Recorded data
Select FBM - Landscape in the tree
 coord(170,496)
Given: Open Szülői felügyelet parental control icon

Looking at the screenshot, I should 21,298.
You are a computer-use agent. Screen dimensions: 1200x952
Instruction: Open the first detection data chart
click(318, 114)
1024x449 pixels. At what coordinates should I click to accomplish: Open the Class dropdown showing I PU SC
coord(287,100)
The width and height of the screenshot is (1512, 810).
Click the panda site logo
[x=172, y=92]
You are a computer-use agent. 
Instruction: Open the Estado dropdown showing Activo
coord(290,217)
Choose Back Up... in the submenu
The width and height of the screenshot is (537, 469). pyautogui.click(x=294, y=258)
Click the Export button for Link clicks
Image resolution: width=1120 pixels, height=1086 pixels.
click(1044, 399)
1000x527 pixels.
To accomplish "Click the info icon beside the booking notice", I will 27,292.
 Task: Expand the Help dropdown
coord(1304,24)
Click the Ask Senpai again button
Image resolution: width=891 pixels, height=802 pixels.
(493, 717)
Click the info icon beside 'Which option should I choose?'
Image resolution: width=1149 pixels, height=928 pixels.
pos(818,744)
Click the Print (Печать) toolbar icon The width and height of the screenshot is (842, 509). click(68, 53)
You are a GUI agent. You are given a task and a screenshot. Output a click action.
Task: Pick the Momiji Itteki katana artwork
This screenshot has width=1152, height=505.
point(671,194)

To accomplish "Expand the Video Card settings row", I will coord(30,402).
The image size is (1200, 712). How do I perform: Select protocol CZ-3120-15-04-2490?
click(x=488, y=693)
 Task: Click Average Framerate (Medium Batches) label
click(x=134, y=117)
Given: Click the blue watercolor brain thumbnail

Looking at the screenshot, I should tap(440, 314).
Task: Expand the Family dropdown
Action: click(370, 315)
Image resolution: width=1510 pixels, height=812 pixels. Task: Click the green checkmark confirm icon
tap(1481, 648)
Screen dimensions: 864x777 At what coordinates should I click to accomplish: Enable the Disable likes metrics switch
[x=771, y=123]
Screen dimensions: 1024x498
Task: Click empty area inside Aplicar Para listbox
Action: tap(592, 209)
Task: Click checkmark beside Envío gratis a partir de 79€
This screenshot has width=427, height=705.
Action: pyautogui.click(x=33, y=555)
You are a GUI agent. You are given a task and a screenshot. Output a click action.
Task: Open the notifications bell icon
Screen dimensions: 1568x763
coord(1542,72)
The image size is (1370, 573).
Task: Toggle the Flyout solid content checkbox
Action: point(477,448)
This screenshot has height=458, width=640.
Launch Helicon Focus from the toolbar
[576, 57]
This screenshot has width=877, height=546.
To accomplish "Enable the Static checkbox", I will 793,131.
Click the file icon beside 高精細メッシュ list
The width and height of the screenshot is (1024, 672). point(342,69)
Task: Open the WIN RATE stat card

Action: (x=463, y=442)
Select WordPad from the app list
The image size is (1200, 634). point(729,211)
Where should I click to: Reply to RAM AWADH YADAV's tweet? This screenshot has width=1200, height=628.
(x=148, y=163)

[What the task asks]
Copy out every line of the data where the word "will" occurs.

[Result of the exercise]
To accomplish "Click the info icon beside the booking notice", I will 27,292.
To accomplish "Expand the Video Card settings row", I will coord(30,402).
To accomplish "Enable the Static checkbox", I will 793,131.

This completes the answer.